INSTRUCTION 1:
Answer these questions about the raw feeders thread:
(a) Which two items does whiteleo say are up in the database?
(b) What price per pound did Ania's Mommy pay for whole chicken fryers at WinCo?
(c) At which two stores does CorgiPaws say every meat cost less than at Winco?

* Begin SELECTION *

# WA Raw feeders



## whiteleo (Sep 7, 2008)

Llama and chunk beef is up in the database, don't miss out!:biggrin:


----------



## CorgiPaws (Mar 31, 2009)

*sigh* Utah Valley has nothing neat. 
I want a freakin' co-op! I have a few people that would love to do a huge bulk order, and no one to order from. 



Erhh... at least we just got a Winco grocery store, I hear they're cheap. Maybe I'll go check it out today. Kind of sad to leave my Food4Less behind in Vegas, I doubt I'll find lamb breast for $1.50 anywhere else.


----------



## Ania's Mommy (Feb 8, 2009)

WinCo is awesome!! I recently bought whole chicken fryers for 18 cents/pound!!! Soooo.... I finally beat your 23 cent/lb turkeys!!! Boo ya! :biggrin: Unfortunately for me, I still think you pay less total than I do, so it's not THAT much of a victory. Arrghh! I gotta just pull the trigger and join the co-op! I don't even know why I haven't gotten around to it yet!


----------



## CorgiPaws (Mar 31, 2009)

Ania's Mommy said:


> WinCo is awesome!! I recently bought whole chicken fryers for 18 cents/pound!!! Soooo.... I finally beat your 23 cent/lb turkeys!!! Boo ya! :biggrin: Unfortunately for me, I still think you pay less total than I do, so it's not THAT much of a victory. Arrghh! I gotta just pull the trigger and join the co-op! I don't even know why I haven't gotten around to it yet!


Our winco absolutely and entirely sucks. It's not even that cheap. Every single meat was more expensive than what I pay at Wal Mart and food4less. By far. I went there today hopeful, and was totally let down.

* End SELECTION *
* Begin SOURCE MATERIAL *

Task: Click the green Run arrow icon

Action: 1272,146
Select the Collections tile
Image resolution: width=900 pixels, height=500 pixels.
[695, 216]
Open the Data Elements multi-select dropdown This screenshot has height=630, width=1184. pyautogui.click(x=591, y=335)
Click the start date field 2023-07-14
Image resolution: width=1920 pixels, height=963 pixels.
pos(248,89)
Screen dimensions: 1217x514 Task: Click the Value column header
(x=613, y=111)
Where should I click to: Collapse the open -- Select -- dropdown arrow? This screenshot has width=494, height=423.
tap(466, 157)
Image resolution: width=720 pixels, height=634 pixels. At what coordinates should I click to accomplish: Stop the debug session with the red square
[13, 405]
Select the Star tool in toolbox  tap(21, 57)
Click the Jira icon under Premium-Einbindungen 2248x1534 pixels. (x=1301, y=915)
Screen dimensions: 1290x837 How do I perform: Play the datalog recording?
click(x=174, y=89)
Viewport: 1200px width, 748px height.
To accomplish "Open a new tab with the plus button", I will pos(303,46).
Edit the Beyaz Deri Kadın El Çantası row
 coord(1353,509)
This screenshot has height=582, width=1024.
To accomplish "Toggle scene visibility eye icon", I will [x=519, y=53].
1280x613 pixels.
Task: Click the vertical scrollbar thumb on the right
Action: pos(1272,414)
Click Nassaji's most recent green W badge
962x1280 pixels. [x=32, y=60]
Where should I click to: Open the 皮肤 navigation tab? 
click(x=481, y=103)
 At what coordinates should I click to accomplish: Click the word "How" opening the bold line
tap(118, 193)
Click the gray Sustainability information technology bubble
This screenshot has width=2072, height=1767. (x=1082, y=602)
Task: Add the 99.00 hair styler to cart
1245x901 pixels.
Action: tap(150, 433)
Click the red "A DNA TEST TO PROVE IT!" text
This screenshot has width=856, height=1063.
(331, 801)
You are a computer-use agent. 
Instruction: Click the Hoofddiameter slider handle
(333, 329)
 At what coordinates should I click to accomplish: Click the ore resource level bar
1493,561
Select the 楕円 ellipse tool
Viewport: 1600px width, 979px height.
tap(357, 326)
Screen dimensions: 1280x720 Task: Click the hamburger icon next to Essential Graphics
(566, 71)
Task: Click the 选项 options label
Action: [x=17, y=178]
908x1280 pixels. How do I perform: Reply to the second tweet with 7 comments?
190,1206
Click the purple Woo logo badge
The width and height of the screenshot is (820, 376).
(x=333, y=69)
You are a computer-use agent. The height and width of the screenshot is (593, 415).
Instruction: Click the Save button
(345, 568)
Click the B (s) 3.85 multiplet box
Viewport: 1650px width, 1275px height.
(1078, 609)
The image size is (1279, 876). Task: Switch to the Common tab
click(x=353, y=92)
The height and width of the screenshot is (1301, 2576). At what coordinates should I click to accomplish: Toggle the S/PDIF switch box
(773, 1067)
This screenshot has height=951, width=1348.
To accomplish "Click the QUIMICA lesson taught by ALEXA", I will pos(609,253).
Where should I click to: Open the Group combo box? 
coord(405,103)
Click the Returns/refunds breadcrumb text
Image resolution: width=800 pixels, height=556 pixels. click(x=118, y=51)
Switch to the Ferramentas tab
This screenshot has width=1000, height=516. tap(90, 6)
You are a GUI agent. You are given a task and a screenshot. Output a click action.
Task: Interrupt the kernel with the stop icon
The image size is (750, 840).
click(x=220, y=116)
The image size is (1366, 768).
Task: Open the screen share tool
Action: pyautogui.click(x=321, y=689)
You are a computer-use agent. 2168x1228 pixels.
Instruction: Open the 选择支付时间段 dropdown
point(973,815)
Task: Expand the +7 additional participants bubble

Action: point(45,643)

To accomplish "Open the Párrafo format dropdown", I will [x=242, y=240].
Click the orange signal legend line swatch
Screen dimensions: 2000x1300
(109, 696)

* End SOURCE MATERIAL *

INSTRUCTION 2: Please put everything in the records from the line containing "Edit the Beyaz Deri Kadın El Çantası row" down to the line containing "(x=333, y=69)", both included, into a numbered list with blank lines left out.

TASK RESULT 1:
(a) Llama and chunk beef.
(b) 18 cents per pound.
(c) Wal Mart and food4less.

TASK RESULT 2:
1. Edit the Beyaz Deri Kadın El Çantası row
2.  coord(1353,509)
3. This screenshot has height=582, width=1024.
4. To accomplish "Toggle scene visibility eye icon", I will [x=519, y=53].
5. 1280x613 pixels.
6. Task: Click the vertical scrollbar thumb on the right
7. Action: pos(1272,414)
8. Click Nassaji's most recent green W badge
9. 962x1280 pixels. [x=32, y=60]
10. Where should I click to: Open the 皮肤 navigation tab? 
11. click(x=481, y=103)
12.  At what coordinates should I click to accomplish: Click the word "How" opening the bold line
13. tap(118, 193)
14. Click the gray Sustainability information technology bubble
15. This screenshot has width=2072, height=1767. (x=1082, y=602)
16. Task: Add the 99.00 hair styler to cart
17. 1245x901 pixels.
18. Action: tap(150, 433)
19. Click the red "A DNA TEST TO PROVE IT!" text
20. This screenshot has width=856, height=1063.
21. (331, 801)
22. You are a computer-use agent. 
23. Instruction: Click the Hoofddiameter slider handle
24. (333, 329)
25.  At what coordinates should I click to accomplish: Click the ore resource level bar
26. 1493,561
27. Select the 楕円 ellipse tool
28. Viewport: 1600px width, 979px height.
29. tap(357, 326)
30. Screen dimensions: 1280x720 Task: Click the hamburger icon next to Essential Graphics
31. (566, 71)
32. Task: Click the 选项 options label
33. Action: [x=17, y=178]
34. 908x1280 pixels. How do I perform: Reply to the second tweet with 7 comments?
35. 190,1206
36. Click the purple Woo logo badge
37. The width and height of the screenshot is (820, 376).
38. (x=333, y=69)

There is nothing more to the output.